[[ PROVIDED MATERIAL, beginning ]]

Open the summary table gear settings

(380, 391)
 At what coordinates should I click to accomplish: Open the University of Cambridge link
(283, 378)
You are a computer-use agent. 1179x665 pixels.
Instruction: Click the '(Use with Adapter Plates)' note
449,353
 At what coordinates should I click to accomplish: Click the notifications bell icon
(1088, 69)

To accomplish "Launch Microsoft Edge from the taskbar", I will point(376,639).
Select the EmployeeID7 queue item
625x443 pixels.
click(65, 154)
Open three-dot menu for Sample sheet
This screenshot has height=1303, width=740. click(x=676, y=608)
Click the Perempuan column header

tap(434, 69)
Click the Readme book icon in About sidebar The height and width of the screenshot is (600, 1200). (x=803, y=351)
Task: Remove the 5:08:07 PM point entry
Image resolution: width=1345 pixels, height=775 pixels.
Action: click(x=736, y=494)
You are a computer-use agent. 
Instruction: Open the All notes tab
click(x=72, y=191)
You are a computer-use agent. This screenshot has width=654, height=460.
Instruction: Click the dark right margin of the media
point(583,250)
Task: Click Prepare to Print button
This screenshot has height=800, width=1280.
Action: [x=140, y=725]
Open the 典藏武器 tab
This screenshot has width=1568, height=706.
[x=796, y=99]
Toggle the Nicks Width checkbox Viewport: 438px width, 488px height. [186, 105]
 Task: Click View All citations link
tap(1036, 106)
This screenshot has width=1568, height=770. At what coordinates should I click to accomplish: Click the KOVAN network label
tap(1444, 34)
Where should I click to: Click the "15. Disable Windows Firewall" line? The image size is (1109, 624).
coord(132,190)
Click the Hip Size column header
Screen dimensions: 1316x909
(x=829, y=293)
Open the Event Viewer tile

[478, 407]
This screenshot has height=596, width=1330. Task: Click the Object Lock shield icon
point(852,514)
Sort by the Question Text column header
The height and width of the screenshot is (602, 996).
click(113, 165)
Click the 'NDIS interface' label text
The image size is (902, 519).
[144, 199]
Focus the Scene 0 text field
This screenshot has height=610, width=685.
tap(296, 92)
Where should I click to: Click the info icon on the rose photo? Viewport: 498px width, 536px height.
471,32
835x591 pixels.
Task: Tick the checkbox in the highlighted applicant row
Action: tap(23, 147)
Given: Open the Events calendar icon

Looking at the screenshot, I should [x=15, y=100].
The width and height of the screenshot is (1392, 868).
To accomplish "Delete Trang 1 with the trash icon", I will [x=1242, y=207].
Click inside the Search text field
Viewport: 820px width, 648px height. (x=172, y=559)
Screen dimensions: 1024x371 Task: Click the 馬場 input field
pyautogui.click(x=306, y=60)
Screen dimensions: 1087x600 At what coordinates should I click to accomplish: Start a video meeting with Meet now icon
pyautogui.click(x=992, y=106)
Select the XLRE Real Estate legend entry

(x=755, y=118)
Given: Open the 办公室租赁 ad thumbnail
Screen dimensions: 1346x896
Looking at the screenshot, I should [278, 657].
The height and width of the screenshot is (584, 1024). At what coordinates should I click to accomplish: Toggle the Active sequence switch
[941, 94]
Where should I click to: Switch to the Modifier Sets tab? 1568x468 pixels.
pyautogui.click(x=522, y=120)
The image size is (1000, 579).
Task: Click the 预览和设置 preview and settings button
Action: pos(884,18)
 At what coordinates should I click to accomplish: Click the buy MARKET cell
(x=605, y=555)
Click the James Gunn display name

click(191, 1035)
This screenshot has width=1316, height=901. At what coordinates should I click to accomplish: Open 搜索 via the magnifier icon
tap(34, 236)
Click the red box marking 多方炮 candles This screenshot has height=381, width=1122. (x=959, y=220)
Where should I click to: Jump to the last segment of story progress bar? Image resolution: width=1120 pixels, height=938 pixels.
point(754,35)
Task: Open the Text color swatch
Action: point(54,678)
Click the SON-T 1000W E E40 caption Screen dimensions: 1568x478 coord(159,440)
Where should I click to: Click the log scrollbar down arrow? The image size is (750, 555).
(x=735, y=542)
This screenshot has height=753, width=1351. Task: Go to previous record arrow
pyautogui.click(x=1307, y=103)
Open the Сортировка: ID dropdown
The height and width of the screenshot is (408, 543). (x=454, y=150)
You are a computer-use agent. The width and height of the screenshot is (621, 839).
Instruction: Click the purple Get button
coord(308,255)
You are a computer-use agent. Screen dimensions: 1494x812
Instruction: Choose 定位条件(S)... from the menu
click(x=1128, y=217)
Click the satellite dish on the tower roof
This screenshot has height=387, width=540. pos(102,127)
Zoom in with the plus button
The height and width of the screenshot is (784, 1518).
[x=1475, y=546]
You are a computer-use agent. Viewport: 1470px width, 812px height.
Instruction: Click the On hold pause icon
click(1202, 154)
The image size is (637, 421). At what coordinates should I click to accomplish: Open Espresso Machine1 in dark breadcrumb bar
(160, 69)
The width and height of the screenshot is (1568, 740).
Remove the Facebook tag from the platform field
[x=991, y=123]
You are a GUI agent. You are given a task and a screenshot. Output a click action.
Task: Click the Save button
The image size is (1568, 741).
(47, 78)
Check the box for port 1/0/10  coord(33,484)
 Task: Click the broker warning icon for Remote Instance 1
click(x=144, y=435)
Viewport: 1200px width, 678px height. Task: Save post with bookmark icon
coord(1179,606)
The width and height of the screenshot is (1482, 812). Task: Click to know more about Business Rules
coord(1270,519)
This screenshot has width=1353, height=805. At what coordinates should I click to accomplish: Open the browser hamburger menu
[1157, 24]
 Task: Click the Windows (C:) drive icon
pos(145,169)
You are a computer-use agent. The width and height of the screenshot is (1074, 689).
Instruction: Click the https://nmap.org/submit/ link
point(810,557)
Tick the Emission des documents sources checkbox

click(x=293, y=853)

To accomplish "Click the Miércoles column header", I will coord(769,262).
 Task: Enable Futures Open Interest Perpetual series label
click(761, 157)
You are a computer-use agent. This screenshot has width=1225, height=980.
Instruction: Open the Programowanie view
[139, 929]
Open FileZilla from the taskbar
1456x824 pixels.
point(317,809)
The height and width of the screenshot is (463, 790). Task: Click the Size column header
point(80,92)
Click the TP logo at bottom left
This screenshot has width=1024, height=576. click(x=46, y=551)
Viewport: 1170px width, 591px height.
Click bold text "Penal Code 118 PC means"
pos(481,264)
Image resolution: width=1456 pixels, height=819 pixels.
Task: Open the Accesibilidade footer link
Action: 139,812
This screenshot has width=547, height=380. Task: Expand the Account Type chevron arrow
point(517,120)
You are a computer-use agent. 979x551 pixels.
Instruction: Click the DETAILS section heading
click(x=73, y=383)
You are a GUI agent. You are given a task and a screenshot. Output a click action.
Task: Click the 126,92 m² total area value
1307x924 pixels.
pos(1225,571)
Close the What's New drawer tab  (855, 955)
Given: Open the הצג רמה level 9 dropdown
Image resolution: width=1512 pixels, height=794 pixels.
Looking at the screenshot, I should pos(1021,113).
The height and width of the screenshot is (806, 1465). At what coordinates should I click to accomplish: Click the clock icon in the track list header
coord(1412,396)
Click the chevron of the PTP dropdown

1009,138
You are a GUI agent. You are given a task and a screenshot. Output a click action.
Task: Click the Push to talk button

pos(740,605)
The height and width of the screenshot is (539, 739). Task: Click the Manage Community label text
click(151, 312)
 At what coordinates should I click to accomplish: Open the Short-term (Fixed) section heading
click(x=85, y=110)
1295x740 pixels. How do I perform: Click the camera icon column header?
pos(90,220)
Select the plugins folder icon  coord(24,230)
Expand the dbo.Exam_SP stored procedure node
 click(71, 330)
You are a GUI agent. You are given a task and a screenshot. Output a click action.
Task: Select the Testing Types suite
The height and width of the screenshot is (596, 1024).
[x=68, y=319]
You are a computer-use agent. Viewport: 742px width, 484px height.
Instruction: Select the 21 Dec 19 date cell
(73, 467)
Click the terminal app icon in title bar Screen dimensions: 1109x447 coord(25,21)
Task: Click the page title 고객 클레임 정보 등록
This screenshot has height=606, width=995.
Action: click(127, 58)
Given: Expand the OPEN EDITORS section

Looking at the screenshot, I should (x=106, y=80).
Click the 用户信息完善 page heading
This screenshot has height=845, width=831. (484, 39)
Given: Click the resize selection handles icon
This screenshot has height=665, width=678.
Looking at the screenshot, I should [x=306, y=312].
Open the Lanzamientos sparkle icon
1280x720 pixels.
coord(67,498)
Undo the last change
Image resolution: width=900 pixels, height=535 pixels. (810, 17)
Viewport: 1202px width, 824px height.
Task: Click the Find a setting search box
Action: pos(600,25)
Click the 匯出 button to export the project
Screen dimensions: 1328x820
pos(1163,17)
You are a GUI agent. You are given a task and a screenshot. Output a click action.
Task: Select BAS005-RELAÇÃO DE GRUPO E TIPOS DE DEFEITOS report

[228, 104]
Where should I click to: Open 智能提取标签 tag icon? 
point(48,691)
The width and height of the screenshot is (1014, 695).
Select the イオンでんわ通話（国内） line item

[[ PROVIDED MATERIAL, end ]]

Above are some records; copy exactly the lines from the one with "625x443 pixels." through the one with "Task: Click Prepare to Print button", both included, and no others.

■ OUTPUT BELOW
625x443 pixels.
click(65, 154)
Open three-dot menu for Sample sheet
This screenshot has height=1303, width=740. click(x=676, y=608)
Click the Perempuan column header

tap(434, 69)
Click the Readme book icon in About sidebar The height and width of the screenshot is (600, 1200). (x=803, y=351)
Task: Remove the 5:08:07 PM point entry
Image resolution: width=1345 pixels, height=775 pixels.
Action: click(x=736, y=494)
You are a computer-use agent. 
Instruction: Open the All notes tab
click(x=72, y=191)
You are a computer-use agent. This screenshot has width=654, height=460.
Instruction: Click the dark right margin of the media
point(583,250)
Task: Click Prepare to Print button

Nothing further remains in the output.